A small, dependency-free CLI for running the same prompt against your local Ollama models and saving every response to disk — so you can compare models (or compare repeated runs of one model) side by side.
It uses only the Python standard library: no pip install required.
- Python 3.7 or newer
- Ollama running locally (the default
http://localhost:11434) - At least one model pulled, e.g.
ollama pull llama3.1:8b
Make sure Ollama is running, then:
python3 ollama_model_test.pyYou'll be asked, in order:
- Which model to use (pick a number from your installed models)

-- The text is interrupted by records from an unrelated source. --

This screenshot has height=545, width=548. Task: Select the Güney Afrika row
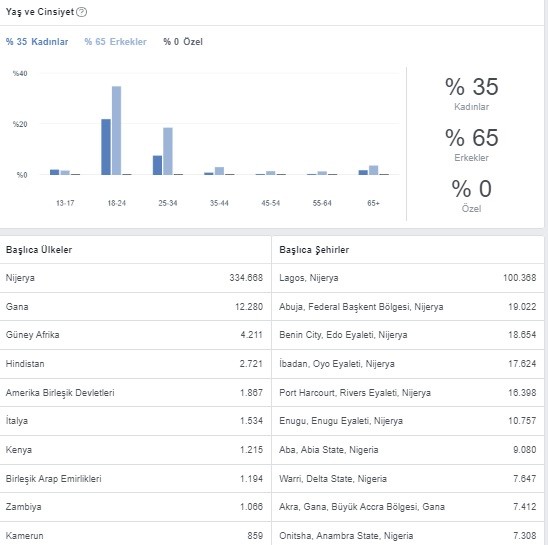pyautogui.click(x=135, y=335)
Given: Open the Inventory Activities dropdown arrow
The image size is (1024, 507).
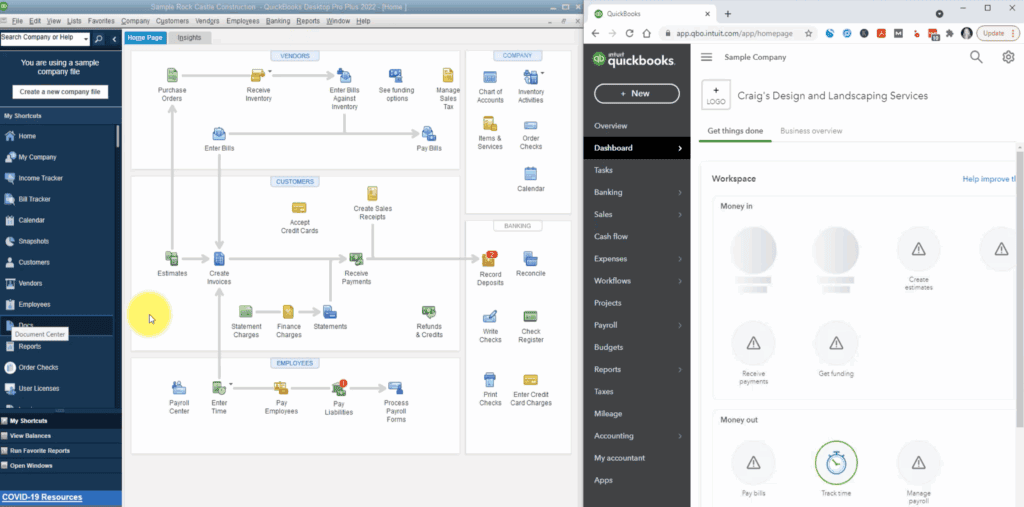Looking at the screenshot, I should click(541, 73).

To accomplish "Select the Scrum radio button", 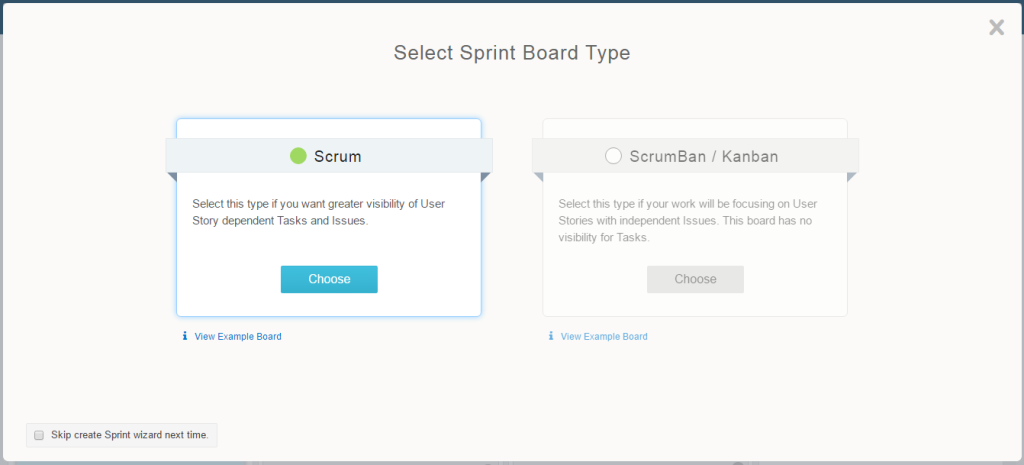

- The prompt — type as many lines as you like, then put
/doneon its own line to finish - How many times to run the prompt
- Temperature (
0.0–2.0), or press Enter to use Ollama's default - Whether to stream the responses live to the terminal
It then runs the prompt the requested number of times and writes the results
under ollama-runs/.
Every prompt above can be supplied up front, which makes the tool scriptable. Anything you omit is still asked interactively.
| Flag | Description |
|---|---|
--model NAME |
Local model to use (must already be installed) |
--runs N |
Number of generations to run |
--temperature T |
Temperature, 0.0–2.0 |
--prompt-file PATH |
Read the prompt from a UTF-8 text file |
--stream / --no-stream |
Stream responses live, or don't |
Example — run a saved prompt three times, fully non-interactive:
python3 ollama_model_test.py \
--model llama3.1:8b \
--prompt-file prompt.txt \
--runs 3 \
--temperature 0.7 \
--no-streamResults are grouped into one folder per prompt:
ollama-runs/
what-are-the-main-tradeoffs-between_835562a4/
prompt.md # the prompt, with its hash and timestamp
metadata.json # every run against this prompt (model, timing, options)
llama3.1-8b.md # responses + Ollama metadata for this model
gemma3-1b.md
The folder name is the first few words of the prompt plus a short hash of the full prompt. Because the folder is keyed on the prompt, running the same prompt against a different model drops its output into the same folder — making model-to-model comparison easy. Each model's file records every run's response alongside Ollama's run metadata (token counts, timings, and so on).